With straight boundaries just 40 metres long, it was not supposed to take half an innings for a ball to find its way over them but that's how long it took. When New Zealand introduced their fifth bowler, Grant Elliott, Rilee Rossouw saw the opportunity to cash in and lofted a length ball straight back over the bowler's head and over the sightscreen to breach the Eden Park boundaries. They are supposed to be breached.

Two toes, three fingers

'Two toes, amazing feat,' read the headline of the New Zealand Herald after Martin Guptill's double-hundred in the quarter-final. They can add amazing hands to that now. Guptill was stationed at backward point when Rossouw tried to punch Corey Anderson away but ended up catching the ball with the shoulder of his bat instead. The ball threatened to fly over Guptill but he leapt off his feet, stuck out his right hand and reached high to cling on with jus a few fingers and give New Zealand the breakthrough they so desperately needed.

The drop

AB de Villiers does not give opposition teams too many chances to dismiss him but when he sunk his bat into a Anderson delivery, he did. De Villiers could not resist the width and smacked the ball to short cover. Kane Williamson had to reach to his left and got to the ball, only for it to burst through his hands. De Villiers was on 38 at the time and had faced 28 balls. Three deliveries later he crossed fifty. Six balls later he presented another chance off a top edge, which three fielders converged on and none called for. New Zealand never did get rid of de Villiers in this game, but Williamson will know he was the man who could have.

## [Task prompt]
Answer these questions from the cricket match report.
1. Which New Zealand bowler did Rilee Rossouw loft over the sightscreen?
2. Where was Martin Guptill fielding when he took his catch?
3. How many runs did AB de Villiers have when Kane Williamson dropped him?

## [Provided data]
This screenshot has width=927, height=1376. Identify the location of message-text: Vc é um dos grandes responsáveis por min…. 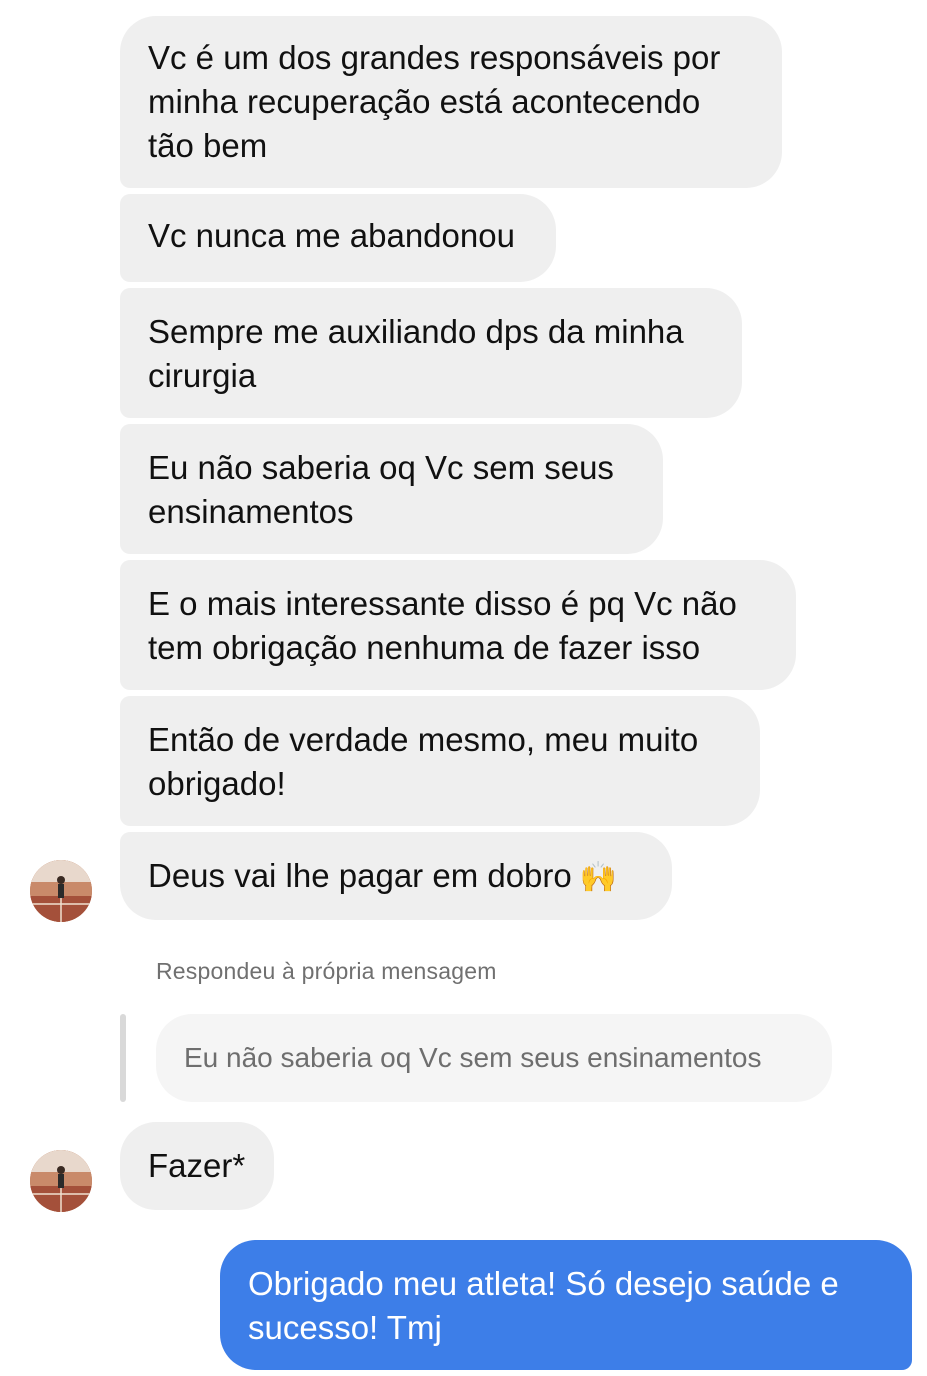
(434, 102).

## [Answer below]
1. Grant Elliott
2. Backward point
3. 38